→ Requirement
Going through the entries below, tally the lines that hold the word "menu" and state the result alone.

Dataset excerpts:

Segment Open

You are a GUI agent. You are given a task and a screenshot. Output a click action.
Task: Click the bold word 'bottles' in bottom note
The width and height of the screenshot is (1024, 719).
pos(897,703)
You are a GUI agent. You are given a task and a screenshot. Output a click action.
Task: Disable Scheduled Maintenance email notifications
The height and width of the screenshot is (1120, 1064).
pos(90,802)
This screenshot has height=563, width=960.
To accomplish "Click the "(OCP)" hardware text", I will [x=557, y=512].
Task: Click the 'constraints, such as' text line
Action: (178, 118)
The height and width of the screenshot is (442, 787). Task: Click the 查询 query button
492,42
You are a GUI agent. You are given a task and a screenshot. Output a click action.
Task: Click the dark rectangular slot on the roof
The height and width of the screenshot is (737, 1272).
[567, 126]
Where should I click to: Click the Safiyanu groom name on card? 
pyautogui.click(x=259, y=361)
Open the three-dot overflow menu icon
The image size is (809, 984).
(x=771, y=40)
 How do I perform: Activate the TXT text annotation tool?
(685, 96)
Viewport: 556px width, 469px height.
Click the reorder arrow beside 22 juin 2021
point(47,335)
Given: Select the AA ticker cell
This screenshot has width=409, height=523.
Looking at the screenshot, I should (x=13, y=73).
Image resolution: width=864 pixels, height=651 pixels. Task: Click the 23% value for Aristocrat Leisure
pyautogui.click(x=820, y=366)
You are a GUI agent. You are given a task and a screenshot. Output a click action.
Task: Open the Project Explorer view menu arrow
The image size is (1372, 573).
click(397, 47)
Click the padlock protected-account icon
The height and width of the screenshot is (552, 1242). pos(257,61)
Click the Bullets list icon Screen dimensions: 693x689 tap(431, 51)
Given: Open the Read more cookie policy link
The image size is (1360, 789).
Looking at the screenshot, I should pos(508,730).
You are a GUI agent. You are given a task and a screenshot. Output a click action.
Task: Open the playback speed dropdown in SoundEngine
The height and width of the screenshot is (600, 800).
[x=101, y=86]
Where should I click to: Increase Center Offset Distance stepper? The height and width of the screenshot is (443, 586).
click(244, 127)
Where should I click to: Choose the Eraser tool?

Segment Closed

→ Result below
2